# EXERCISE SET
• a. From the forum thread below about a Twin Cities herf, list every date Bobb proposes for the gathering in his first post.
• b. In the forum thread below about a Twin Cities herf, which bar does Bobb name as the venue?

:: TEXT PROVIDED ::

# Twin Cities Herf?



## Bobb (Jun 26, 2006)

For all the BOTLs/SOTLs in the Minneapolis/St. Paul area: I was wondering if anyone would be up for a HERF before the weather gets cold as f#%k. I know a really cool bar in the Twin Cities area that has great food, home made beer, and a wonderful patio...perfect for cigars!

Dates I was thinking would probably be either Sept 30th, Oct 20, or Oct 21. Let me know here if anyone is interested. I have yet to meet a CS borther/sister, and with all the talk around here about HERFs going on, I'm feeling left out =(

Peace
~Bobb


----------



## luverofpeanuts (Sep 19, 2006)

hmmmm.....love to have a couple of cigars at a good place in the cities. I'm in Rochester and have a few herfin friends that get together now and then. Keep me in the loop...maybe I can round 'em up and head up! What venue are you talking about in the cities?

--lp


----------



## Beagle Boy (Jul 26, 2006)

Looks like I should be able to do either weekend - Let me know


----------



## Bobb (Jun 26, 2006)

The bar is Barley John's Brew Pub. I'm thinking Oct 20th would be a cool night. A friend of mine usually playes live music on Fridays (and I have been known to go up and play with him...especially after a few of John's "old eight porters"), and this should be enough notice to make sure work conficts are figured out...including mine I hope.


----------



## luverofpeanuts (Sep 19, 2006)

Bobb said:


> The bar is Barley John's Brew Pub. I'm thinking Oct 20th would be a cool night. .

:::
:: DATA SEGMENT ::

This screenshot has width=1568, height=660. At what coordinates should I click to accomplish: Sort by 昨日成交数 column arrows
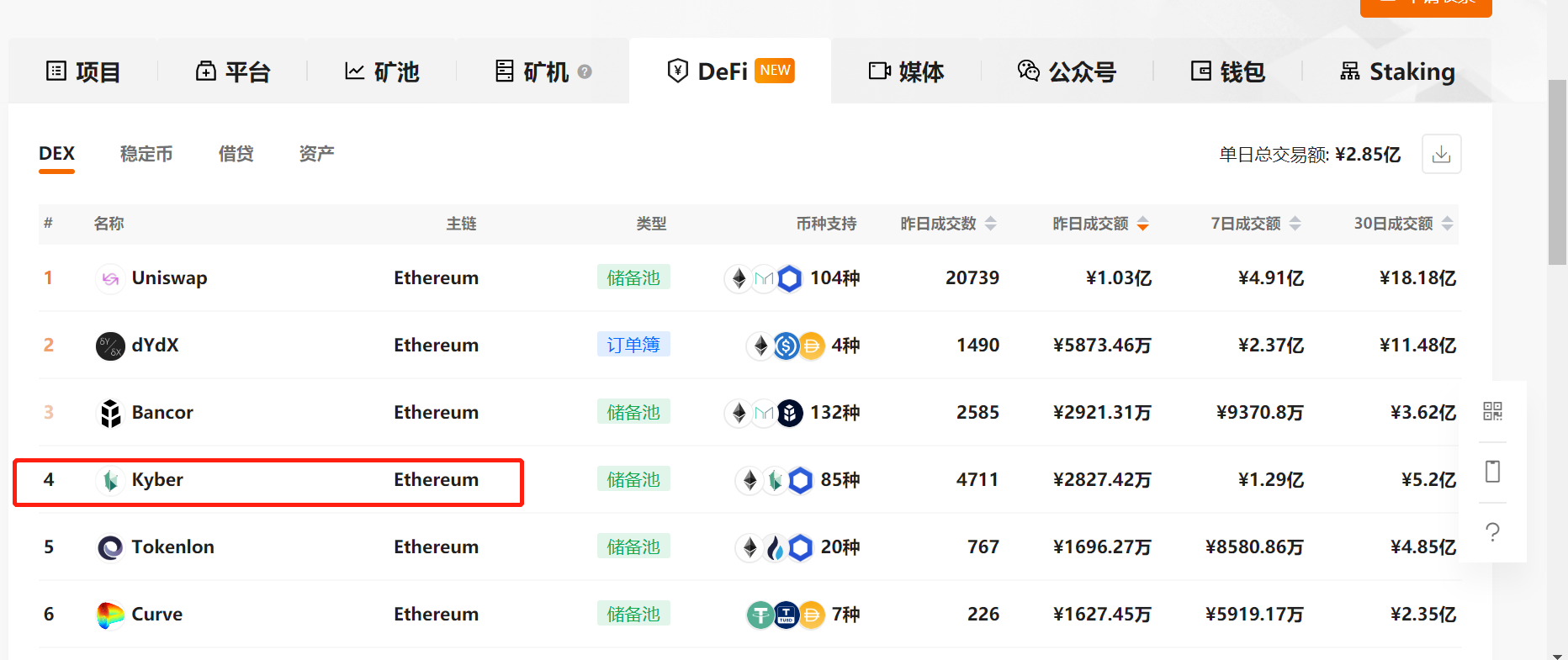tap(991, 224)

:::

# FULL SOLUTIONS
• a. Sept 30th, Oct 20, Oct 21

• b. Barley John's Brew Pub